Ridwan juga mengatakan, data biomassa dan sebaran yang digunakan saat ini sudah menggunakan data hidroakustik yang sudah berstandar Badan Pangan Dunia (FAO).
Baca juga: Dialog Blue Halo-S di Bali, Menteri Trenggono Paparkan Manfaat Penangkapan Terukur
“Kalau sekarang kan juga ada akustik dengan split sistem. Kalau dahulu namanya dual beam, sekarang split beam yang sudah bisa mengetahui jenis ikan,” ungkapnya.
Melalui Kepmen KP Nomor 19 Tahun 2022, penentuan JTB untuk masing-masing SDI berbeda dari tahun sebelumnya.
Jika kebijakan sebelumnya mengatur 20 persen dari estimasi potensi yang ada di setiap WPPNRI, kebijakan saat ini bergantung pada kondisi SDI yang dimaksud.
Jika kondisi SDI tersebut mengkhawatirkan untuk ditangkap, maka JTB-nya lebih dari 20 persen dari potensi yang ada.
“Ini kita lebih cermat ke arah kesehatan laut, bagaimana status ikan tersebut, apakah cukup mengkhawatirkan bila dieksploitasi secara berlebihan, sehingga tidak dipukul rata 20 persen,” terangnya.
Ridwan menegaskan, jika ikan tersebut memang rentang terhadap eksploitasi, biasanya nilai kehati-hatiannya lebih besar di atas 20 persen.
Dia menyadari, saat ini diperlukan data estimasi potensi sumber daya yang lebih spesifik berdasarkan jenis ikan. Sebab, data yang disajikan saat ini masih ada data ikan berdasarkan pengelompokan, seperti ikan pelagis besar, pelagis kecil, demersal, serta ikan karang.
Baca juga: Kementerian KP dan FAO Restocking Puluhan Ribu Ikan Endemik di Kampar
Di samping itu, jenis ikan yang masuk penghitungan juga harus diperbanyak.
“Ke depan akan diperkuat bagaimana supaya jenis komoditas ini bertambah jumlahnya. Saat ini masih ada yang memang per kelompok belum detail, seperti kepiting dan lobster.

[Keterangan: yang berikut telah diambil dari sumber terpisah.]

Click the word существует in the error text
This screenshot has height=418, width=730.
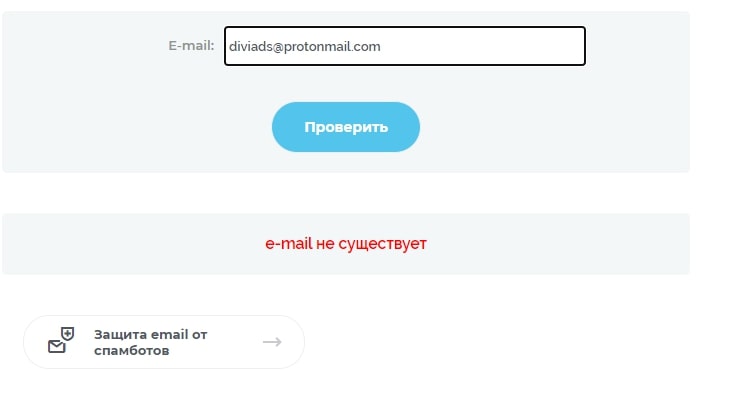coord(383,243)
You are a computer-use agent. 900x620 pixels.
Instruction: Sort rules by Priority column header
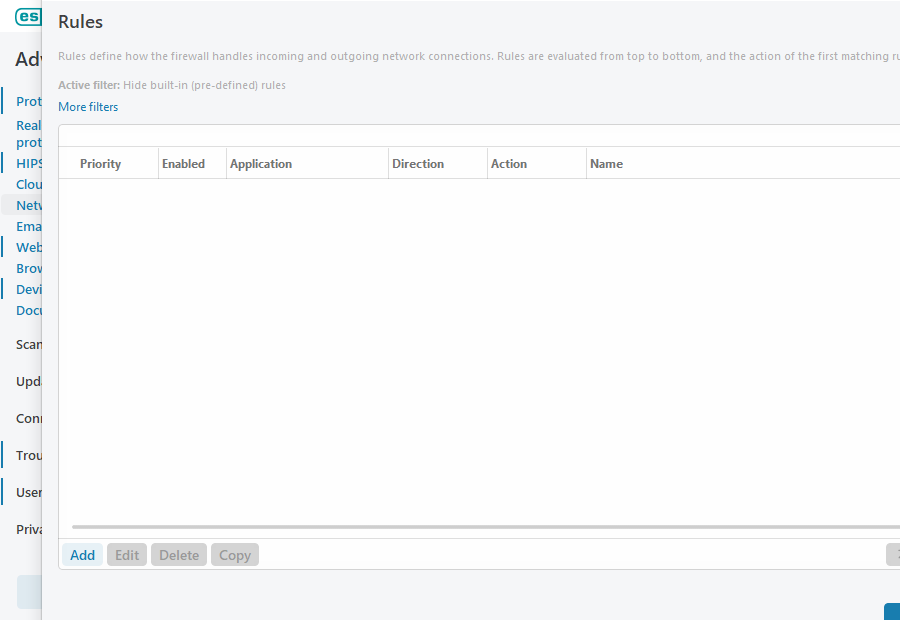point(101,164)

Ke depan kami akan kembangkan supaya lebih banyak berdasarkan komoditas,” tambahnya.
Terbitnya Kepmen KP Nomor 19 Tahun 2022 juga sekaligus untuk mendukung implementasi program terobosan Kementerian KP, yakni kebijakan penangkapan terukur.
Jumlah estimasi potensi dan JTB menjadi dasar bagi Kementerian KP menentukan jumlah kuota penangkapan yang akan diberikan kepada nelayan lokal, industri, dan nonkomersial.

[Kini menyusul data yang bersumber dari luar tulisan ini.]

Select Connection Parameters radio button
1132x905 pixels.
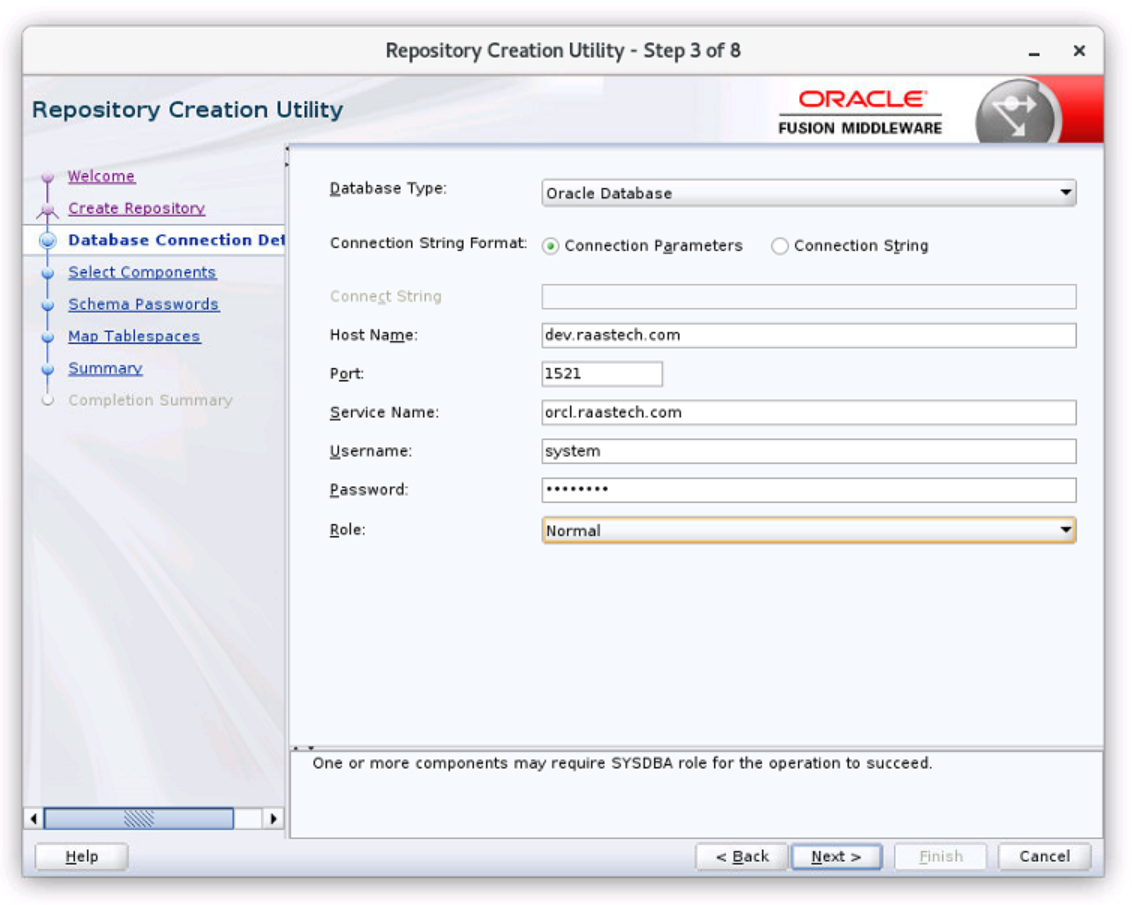[x=551, y=246]
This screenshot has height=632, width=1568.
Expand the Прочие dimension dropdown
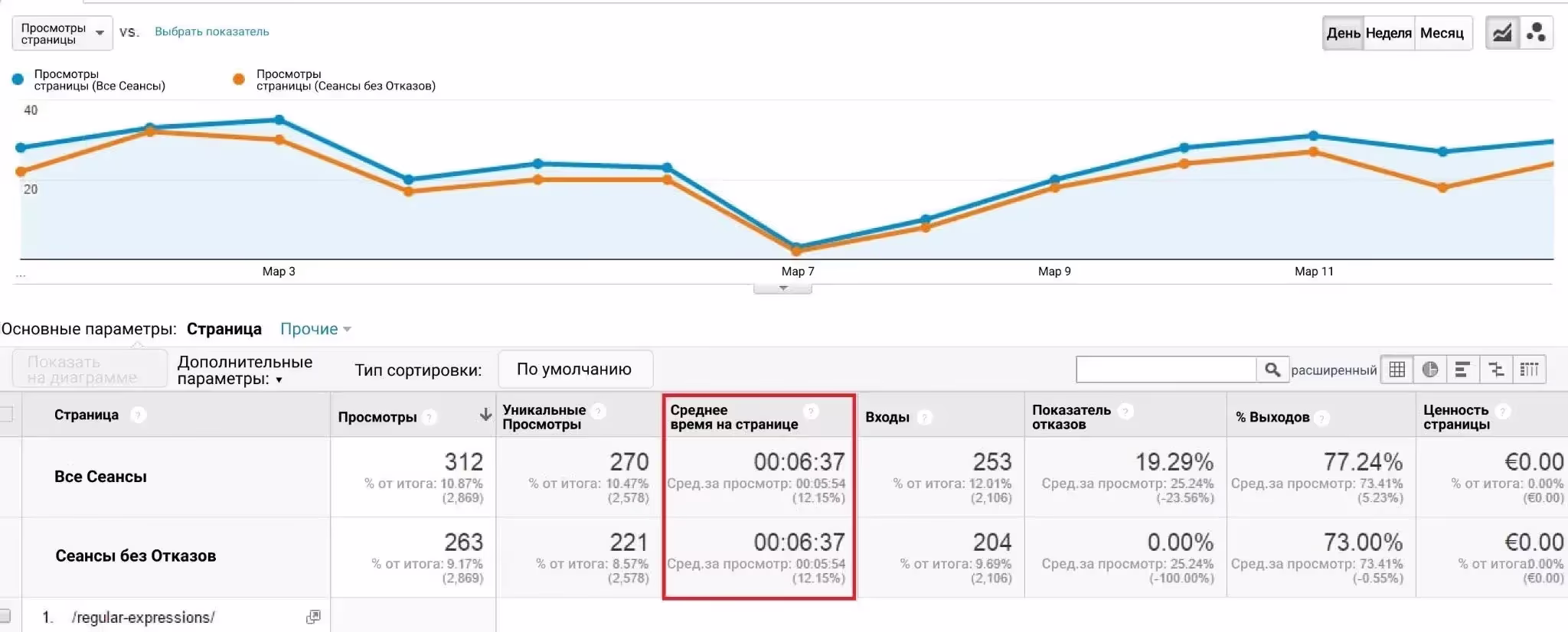click(315, 329)
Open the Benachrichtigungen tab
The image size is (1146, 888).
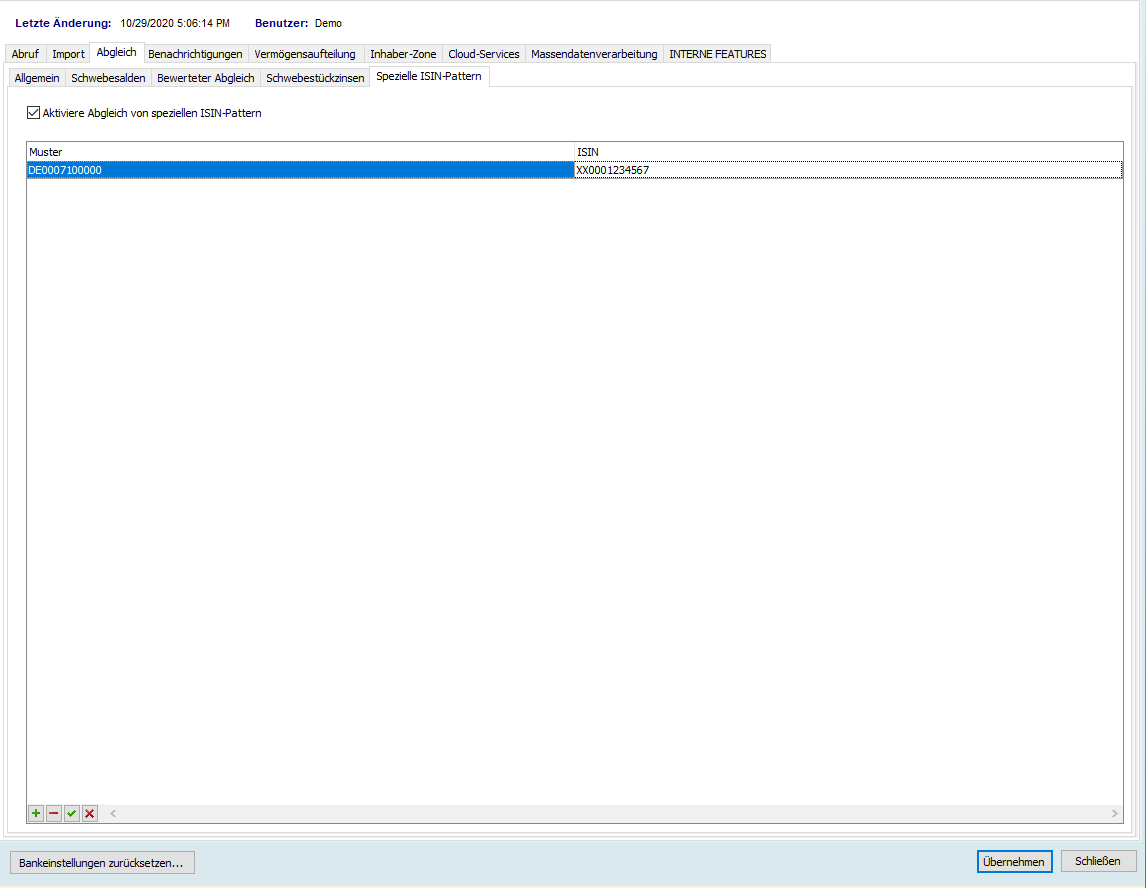pyautogui.click(x=195, y=54)
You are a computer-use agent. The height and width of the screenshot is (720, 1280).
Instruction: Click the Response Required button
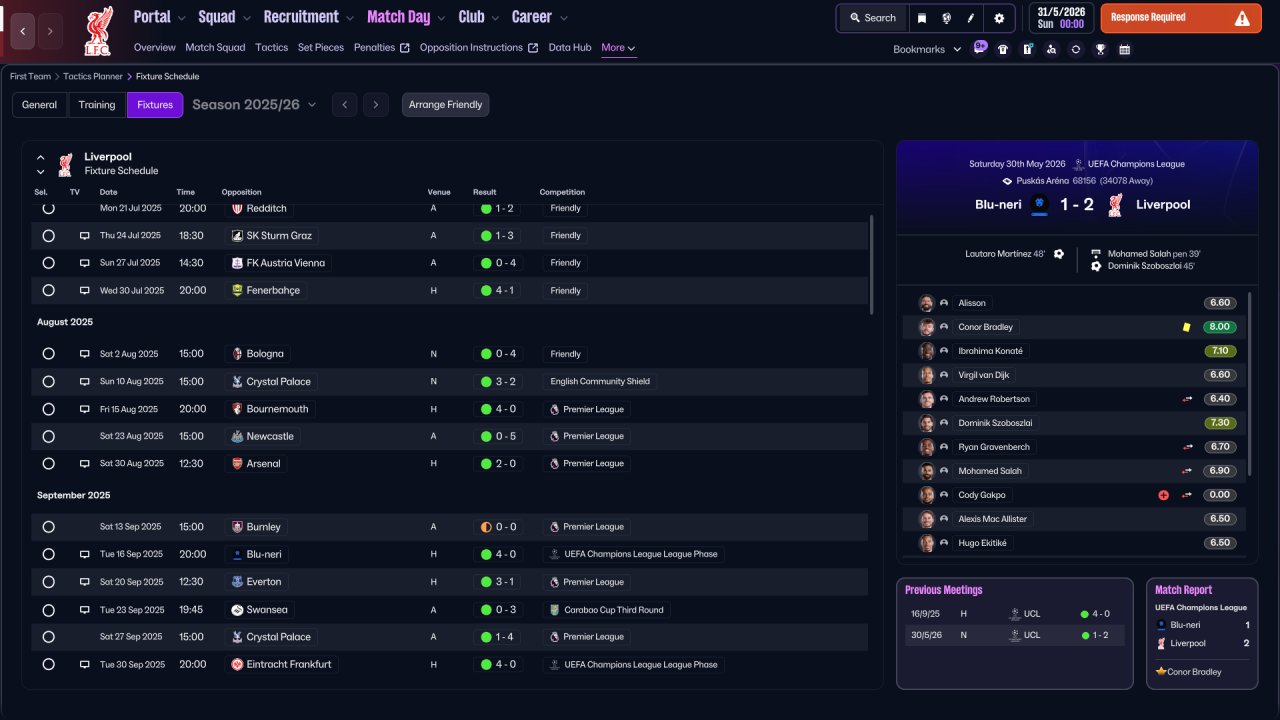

Terkait kuota penangkapan tersebut, Ridwan memastikan bahwa nelayan lokal akan mendapatkan keutamaan.
Sementara itu, Dekan Fakultas Perikanan Universitas Padjajaran Yudi Nurul Ikhsan mengapresiasi pembaruan data estimasi potensi ikan di seluruh WPPNRI.
Terlebih, metodologi penghitungan dan instrumen yang dipakai Komnas Kajiskan sudah cukup baik.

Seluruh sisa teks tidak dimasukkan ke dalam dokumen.